Amnesty Kecam "Politik Kebencian" Ala Trump
22 Februari 2018Amnesty International yang menerbitkan laporan tahunannya Kamis (22/02) memperingatkan akan meningkatnya pelanggaran di seluruh dunia.
David Griffiths dari Amnesty International mengatakan kepada DW bahwa mereka dengan segaja merilisnya di Washington, mengingat seberapa besar efek "retorika penuh kebencian Donald Trump" dalam realita.
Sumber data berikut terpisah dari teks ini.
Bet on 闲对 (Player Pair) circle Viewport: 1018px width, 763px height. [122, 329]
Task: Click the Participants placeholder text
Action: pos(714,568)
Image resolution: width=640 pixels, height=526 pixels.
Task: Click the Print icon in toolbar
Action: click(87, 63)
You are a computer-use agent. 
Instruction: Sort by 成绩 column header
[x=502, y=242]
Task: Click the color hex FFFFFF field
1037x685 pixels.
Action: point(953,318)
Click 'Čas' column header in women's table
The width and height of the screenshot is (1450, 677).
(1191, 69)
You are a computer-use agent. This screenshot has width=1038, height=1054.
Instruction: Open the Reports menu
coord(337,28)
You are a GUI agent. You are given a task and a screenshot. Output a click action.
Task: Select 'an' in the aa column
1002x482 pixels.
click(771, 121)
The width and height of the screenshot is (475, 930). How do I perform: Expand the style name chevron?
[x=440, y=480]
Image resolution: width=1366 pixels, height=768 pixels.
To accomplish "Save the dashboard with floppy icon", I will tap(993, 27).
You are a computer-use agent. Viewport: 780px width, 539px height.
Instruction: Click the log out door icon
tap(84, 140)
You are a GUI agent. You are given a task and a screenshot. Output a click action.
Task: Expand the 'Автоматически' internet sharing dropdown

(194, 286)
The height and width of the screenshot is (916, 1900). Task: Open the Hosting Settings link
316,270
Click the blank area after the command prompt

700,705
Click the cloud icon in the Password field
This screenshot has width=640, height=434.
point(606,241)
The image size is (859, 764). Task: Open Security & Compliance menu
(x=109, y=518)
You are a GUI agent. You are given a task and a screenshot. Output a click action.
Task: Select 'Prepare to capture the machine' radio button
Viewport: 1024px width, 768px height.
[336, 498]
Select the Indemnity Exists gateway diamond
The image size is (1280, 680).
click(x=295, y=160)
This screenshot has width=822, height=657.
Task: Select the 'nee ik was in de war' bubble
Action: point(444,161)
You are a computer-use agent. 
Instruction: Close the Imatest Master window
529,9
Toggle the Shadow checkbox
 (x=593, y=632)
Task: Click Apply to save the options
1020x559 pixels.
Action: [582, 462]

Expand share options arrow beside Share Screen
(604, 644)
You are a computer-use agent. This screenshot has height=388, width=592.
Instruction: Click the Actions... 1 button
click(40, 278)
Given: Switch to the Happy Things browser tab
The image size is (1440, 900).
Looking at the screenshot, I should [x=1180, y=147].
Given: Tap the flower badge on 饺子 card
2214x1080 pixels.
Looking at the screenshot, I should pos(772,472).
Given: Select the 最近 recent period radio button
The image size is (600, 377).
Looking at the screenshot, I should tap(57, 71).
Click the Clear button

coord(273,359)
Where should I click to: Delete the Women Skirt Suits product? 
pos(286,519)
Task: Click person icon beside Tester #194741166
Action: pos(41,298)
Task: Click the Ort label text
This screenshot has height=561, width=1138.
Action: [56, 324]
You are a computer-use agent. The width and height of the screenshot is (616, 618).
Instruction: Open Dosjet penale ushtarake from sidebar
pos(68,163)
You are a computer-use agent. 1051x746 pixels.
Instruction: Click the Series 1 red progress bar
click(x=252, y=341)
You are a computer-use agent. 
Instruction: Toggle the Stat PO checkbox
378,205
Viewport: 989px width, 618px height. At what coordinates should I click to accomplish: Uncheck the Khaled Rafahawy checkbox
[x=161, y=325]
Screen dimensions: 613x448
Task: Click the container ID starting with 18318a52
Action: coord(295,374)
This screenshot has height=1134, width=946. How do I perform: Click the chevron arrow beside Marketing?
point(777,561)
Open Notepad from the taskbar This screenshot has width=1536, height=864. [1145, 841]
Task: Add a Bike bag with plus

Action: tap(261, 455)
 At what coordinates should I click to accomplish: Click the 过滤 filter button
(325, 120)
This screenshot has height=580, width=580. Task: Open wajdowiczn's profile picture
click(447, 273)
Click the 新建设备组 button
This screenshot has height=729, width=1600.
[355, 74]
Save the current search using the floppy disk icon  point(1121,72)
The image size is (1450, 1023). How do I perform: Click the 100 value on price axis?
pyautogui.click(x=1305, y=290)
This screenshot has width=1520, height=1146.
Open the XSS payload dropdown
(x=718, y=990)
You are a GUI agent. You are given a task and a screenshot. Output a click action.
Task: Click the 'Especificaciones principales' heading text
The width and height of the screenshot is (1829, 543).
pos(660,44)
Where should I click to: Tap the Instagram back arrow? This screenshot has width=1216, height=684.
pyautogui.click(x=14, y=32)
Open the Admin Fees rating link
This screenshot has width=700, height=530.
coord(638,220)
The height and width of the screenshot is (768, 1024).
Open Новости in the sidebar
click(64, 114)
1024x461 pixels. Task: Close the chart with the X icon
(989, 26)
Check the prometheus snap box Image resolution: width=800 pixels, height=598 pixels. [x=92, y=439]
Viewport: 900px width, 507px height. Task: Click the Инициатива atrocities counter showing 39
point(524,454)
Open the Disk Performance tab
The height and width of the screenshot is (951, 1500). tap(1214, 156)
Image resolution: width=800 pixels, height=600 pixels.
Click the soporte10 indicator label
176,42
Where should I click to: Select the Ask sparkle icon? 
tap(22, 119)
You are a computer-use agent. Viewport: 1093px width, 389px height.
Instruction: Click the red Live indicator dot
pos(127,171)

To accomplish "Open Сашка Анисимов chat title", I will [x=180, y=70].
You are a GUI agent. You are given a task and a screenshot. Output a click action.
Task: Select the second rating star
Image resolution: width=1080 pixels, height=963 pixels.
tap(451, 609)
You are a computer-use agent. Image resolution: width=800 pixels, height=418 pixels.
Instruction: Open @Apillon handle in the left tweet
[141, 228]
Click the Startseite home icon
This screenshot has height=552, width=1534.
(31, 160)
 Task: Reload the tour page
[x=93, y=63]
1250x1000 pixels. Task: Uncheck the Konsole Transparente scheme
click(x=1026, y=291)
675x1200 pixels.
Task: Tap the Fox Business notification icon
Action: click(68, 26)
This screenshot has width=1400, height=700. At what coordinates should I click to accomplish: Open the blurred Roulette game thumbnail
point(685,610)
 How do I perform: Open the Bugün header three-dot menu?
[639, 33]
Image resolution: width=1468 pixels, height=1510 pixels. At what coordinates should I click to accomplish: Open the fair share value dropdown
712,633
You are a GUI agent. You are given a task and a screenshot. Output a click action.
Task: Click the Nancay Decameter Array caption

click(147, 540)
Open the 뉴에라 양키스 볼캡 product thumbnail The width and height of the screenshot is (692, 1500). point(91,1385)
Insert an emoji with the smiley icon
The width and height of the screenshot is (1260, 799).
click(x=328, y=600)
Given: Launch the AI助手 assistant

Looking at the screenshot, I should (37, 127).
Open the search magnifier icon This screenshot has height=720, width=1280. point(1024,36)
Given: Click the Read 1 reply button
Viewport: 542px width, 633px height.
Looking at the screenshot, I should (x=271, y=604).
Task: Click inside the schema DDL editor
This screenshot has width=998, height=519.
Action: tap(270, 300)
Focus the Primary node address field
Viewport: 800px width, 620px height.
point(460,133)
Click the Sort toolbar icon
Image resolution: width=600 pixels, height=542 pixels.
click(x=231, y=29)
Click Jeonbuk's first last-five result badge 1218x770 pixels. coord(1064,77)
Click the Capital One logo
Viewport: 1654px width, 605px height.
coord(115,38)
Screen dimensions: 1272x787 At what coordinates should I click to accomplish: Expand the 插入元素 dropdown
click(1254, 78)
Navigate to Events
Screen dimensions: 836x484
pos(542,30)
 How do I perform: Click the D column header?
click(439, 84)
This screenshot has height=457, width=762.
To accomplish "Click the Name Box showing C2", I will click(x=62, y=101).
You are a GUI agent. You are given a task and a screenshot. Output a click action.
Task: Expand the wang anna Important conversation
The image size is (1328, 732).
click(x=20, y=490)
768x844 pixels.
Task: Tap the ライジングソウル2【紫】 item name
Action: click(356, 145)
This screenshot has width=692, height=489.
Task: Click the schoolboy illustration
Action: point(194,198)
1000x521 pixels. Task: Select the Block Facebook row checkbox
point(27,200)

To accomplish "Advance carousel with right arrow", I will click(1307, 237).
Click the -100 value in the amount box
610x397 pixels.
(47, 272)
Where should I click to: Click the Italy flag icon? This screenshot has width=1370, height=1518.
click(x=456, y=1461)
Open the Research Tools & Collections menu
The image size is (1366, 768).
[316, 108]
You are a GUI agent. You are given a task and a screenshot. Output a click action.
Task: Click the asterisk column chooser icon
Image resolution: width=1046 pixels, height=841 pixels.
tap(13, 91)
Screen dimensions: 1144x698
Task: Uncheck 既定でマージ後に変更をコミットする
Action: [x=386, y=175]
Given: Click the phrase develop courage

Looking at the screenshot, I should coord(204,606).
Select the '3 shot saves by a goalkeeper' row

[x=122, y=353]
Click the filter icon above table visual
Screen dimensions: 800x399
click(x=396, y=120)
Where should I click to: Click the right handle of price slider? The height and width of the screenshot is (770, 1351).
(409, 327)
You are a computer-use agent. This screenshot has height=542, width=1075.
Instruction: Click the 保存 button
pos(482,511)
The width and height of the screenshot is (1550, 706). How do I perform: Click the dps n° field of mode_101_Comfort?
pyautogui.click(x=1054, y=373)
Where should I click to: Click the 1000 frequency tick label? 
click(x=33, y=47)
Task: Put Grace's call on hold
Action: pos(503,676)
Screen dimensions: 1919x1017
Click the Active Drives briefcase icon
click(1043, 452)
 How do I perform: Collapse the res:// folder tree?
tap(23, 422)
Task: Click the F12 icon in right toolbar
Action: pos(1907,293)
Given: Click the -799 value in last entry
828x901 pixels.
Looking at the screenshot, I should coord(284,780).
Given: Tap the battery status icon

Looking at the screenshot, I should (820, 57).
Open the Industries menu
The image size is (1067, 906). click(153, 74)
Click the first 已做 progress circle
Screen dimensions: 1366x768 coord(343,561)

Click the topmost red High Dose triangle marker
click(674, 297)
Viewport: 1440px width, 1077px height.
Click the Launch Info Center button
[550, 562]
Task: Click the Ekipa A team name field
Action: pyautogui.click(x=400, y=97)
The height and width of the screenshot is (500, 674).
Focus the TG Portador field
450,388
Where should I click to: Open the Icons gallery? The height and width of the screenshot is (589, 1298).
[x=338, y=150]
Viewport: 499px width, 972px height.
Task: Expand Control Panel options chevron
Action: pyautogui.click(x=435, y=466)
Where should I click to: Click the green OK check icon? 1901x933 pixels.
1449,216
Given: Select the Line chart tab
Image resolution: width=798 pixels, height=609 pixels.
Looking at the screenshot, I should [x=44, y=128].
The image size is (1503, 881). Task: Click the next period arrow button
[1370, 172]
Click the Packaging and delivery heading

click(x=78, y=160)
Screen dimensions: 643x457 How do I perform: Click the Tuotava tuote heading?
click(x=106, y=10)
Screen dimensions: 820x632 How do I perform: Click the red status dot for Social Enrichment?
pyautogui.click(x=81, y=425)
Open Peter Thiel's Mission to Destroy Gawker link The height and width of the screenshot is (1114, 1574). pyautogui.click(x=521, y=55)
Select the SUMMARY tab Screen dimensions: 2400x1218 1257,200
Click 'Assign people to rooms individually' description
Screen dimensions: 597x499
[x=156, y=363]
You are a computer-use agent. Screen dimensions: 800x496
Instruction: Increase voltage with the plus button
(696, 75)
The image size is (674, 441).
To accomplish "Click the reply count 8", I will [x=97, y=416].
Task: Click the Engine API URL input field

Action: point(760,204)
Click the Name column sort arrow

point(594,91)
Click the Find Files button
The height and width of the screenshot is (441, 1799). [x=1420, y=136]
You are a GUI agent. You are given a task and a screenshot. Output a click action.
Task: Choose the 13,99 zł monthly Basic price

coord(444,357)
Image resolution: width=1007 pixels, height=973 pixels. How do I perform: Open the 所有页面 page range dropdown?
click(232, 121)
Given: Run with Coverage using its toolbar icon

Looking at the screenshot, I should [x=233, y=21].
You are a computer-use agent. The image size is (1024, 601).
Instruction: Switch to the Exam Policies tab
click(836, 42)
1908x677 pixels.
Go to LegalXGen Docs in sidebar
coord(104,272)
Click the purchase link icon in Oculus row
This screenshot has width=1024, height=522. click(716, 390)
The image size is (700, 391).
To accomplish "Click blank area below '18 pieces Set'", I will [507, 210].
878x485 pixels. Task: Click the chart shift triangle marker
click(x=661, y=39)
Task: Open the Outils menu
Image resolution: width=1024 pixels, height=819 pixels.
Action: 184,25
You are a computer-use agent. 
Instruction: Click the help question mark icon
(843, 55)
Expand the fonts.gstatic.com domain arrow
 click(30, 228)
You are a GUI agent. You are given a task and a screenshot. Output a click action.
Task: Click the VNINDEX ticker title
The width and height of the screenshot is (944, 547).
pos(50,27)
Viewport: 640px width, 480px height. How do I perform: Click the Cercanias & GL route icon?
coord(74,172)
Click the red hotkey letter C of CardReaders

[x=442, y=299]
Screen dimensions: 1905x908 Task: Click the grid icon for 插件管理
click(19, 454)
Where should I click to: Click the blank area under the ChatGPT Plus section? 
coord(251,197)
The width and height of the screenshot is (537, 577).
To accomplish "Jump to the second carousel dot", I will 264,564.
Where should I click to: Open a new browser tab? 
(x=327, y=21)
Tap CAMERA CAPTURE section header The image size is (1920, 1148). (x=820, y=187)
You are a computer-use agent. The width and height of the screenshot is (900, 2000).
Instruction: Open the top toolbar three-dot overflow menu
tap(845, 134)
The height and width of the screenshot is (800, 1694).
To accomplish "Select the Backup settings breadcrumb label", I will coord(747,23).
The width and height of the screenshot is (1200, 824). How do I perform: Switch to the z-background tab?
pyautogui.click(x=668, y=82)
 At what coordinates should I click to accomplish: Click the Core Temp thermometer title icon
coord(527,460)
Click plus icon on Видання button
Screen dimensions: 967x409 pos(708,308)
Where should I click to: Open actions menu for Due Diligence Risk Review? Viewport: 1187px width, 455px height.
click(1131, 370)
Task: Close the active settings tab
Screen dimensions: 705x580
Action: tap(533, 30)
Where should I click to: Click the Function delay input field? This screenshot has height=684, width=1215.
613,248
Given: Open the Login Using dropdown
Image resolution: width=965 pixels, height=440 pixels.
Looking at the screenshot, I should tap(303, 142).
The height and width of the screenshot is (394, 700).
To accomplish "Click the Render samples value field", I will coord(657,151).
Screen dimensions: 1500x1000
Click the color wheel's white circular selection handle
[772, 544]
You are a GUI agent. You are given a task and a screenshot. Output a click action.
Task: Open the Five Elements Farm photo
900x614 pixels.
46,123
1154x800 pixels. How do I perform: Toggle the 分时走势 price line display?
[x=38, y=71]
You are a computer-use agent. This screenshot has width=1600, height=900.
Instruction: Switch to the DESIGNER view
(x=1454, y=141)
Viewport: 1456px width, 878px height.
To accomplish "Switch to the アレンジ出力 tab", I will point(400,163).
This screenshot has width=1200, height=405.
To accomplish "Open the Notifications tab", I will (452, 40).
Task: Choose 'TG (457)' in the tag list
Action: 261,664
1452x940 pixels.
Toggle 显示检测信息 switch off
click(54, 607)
"Ada hubungan yang rumit antara pelanggaran hak asasi manusia dan ketidaksetaraan sosial," Griffiths menambahkan. "Tapi salah satu cara kita melihat kaitannya adalah berapa banyak pemimpin yang telah mengeksploitasi ketakutan masyarakat tentang kerapuhan ekonomi untuk mempromosikan kebencian dan ketakutan."
Namun Amerika Serikat bukanlah satu-satunya saksi dari erosi berbahaya dalam hal hak asasi manusiakarena pemimpinnya yang populis. Di seluruh dunia, Amnesty mengatakan, para pemimpin politik telah menggunakan retorika yang memecah belah untuk memperoleh dukungan,termasuk di Turki, Hungaria dan Myanmar.
Menurut Amnesty International, pembantaian Muslim Rohingya adalah konsekuensi yang muncul dari suatu masyarakat yang didorong untuk membenci, dan kurangnya kepemimpinan global dalam hal hak asasi manusia.
"Kami melihat masyarakat didorong rasa benci, mencari kambing hitam dan ketakutan minoritas adalah faktor di balik kampanye militer pembersihan etnis yang dilancarkan terhadap Rohingya di Myanmar," kata Salil Shetty, Sekjen Amnesty International.
Amnesty Indonesia sendiri menyebutkan bahwa tahun 2017 adalah tahun pecahnya politik kebencian di Indonesia. Dalam konpers di Jakarta, Direktur Eksekutif Amnesty International Indonesia Usman Hamid mengatakan, "Indonesia sendiri mengeksploitasi sentimen moralitas agama dan nasionalisme sempit oleh aktor negara dan non-negara yang mengajak pengikut mereka dan masyarakat untuk membenci mereka yang dianggap 'berbeda' seperti, kelompok atau individu yang dituduh 'anti-islam' atau 'menyimpang dari islam', juga 'anti-nasionalis' atau 'radikal islamis', 'anti NKRI dan separatis', hingga 'anti pembangunan' dan bahkan 'komunis'."